+++ TEXTE DU DOCUMENT
C’est aussi pourquoi on voit apparaître de nouvelles façons d’écrire l’histoire qui ne doivent plus rien à l’histoire événementielle, comme l’histoire des mentalités. Travaux sur l’enfant, la mort etc … Expliquer et développer. L’histoire moderne affirme que l’homme n’est pas seulement un animal politique, mais aussi un être qui travaille, consomme, a des croyances, des représentations du monde qui guident ses actions et ses choix.

Qu’est-ce que cela nous apprend ? Que le fait historique n’est pas donné, mais construit par l’historien à partir de choix que l’on pourrait dire philosophique sur la nature des transformations historiques. Autrement dit, il n’y a pas une façon d’écrire l’histoire mais des façons.

D’autre part, l’historien qui conduit son enquête est lui-même un être plongé dans une période de l’histoire, avec ses problèmes, ses inquiétudes. Fénelon disait au XVII° siècle que le bon historien n’est d’aucun temps et d’aucun pays. C’est une prétention impossible à réaliser. Raymond Aron : “ Il n’existe pas une réalité historique toute faite avant la science et qu’il conviendrait simplement de reproduire avec fidélité. L’histoire est le résultat de l’effort, en un sens créateur, par lequel un historien établit ce rapport entre le passé qu’il évoque et le présent qui est le sien”.
++++++
> ÉNONCÉ A:
Résumez en deux phrases le texte sur l’écriture de l’histoire.
> ÉNONCÉ B:
Modifiez le passage du texte sur l’écriture de l’histoire qui s’ouvre sur les mots contenant « C’est aussi pourquoi » et se ferme sur « et ses choix. » : réécrivez-le en remplaçant « mentalités » par « sensibilités ».
+++ DONNÉES AFFICHÉES
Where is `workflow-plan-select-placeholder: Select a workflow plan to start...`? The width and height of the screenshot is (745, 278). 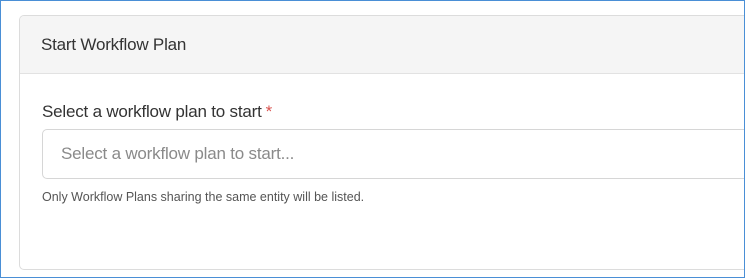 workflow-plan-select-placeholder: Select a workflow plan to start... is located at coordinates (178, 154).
++++++
+++ DONNÉES AFFICHÉES
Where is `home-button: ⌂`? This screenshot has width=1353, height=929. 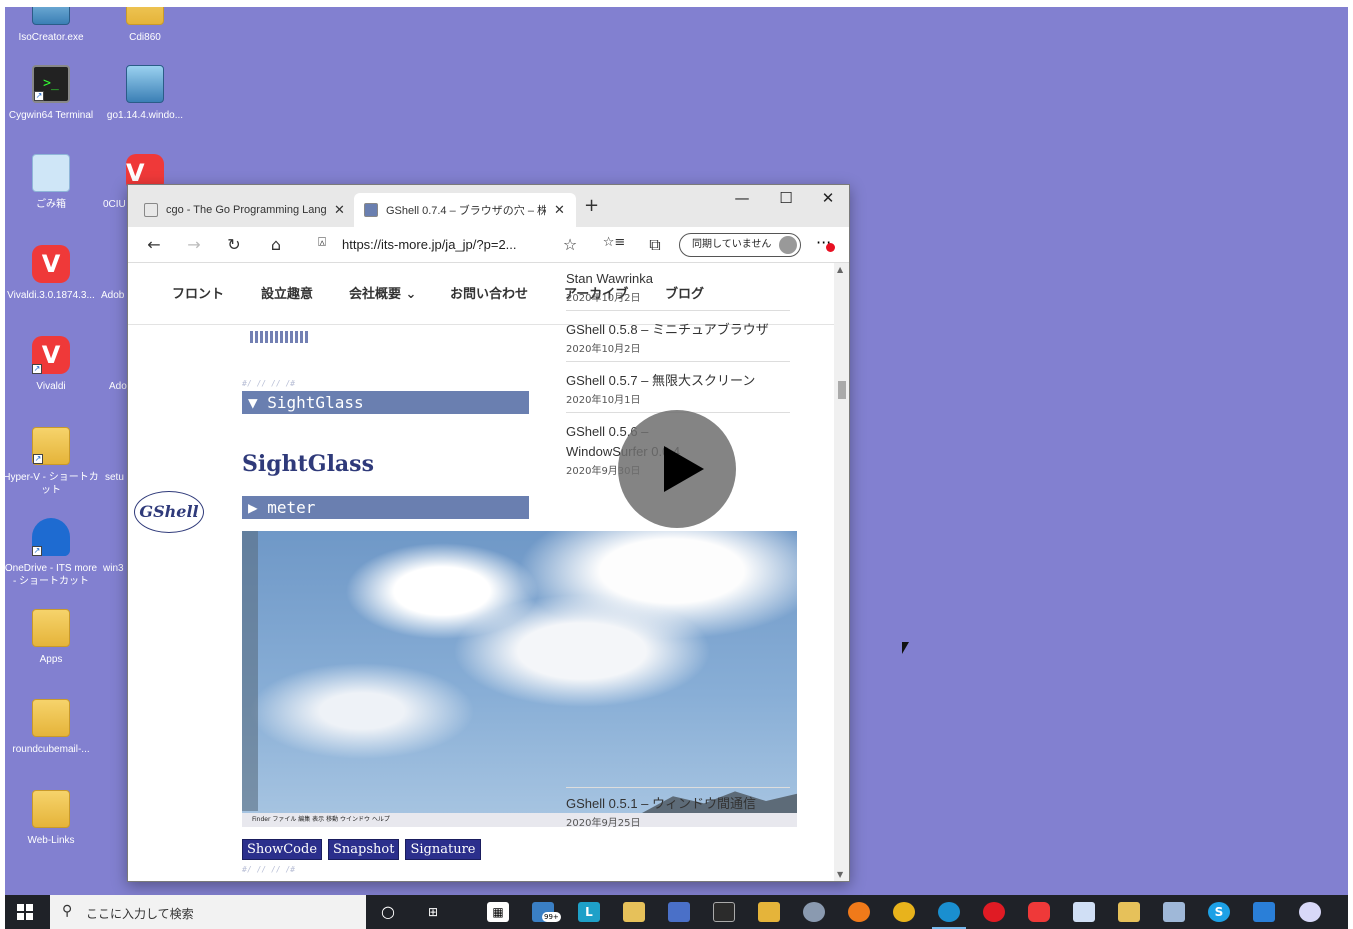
++++++
> RÉPONSE FINALE A:
Le texte affirme que le fait historique n’est pas donné mais construit par l’historien, si bien qu’il existe plusieurs façons d’écrire l’histoire, comme l’histoire des mentalités, qui voit dans l’homme non seulement un animal politique mais aussi un être qui travaille, consomme et a des croyances. Il ajoute que l’historien, plongé dans sa propre période, ne peut être d’aucun temps ni d’aucun pays, et cite Raymond Aron, pour qui l’histoire résulte de l’effort par lequel l’historien établit un rapport entre le passé qu’il évoque et son présent.

> RÉPONSE FINALE B:
C’est aussi pourquoi on voit apparaître de nouvelles façons d’écrire l’histoire qui ne doivent plus rien à l’histoire événementielle, comme l’histoire des sensibilités. Travaux sur l’enfant, la mort etc … Expliquer et développer. L’histoire moderne affirme que l’homme n’est pas seulement un animal politique, mais aussi un être qui travaille, consomme, a des croyances, des représentations du monde qui guident ses actions et ses choix.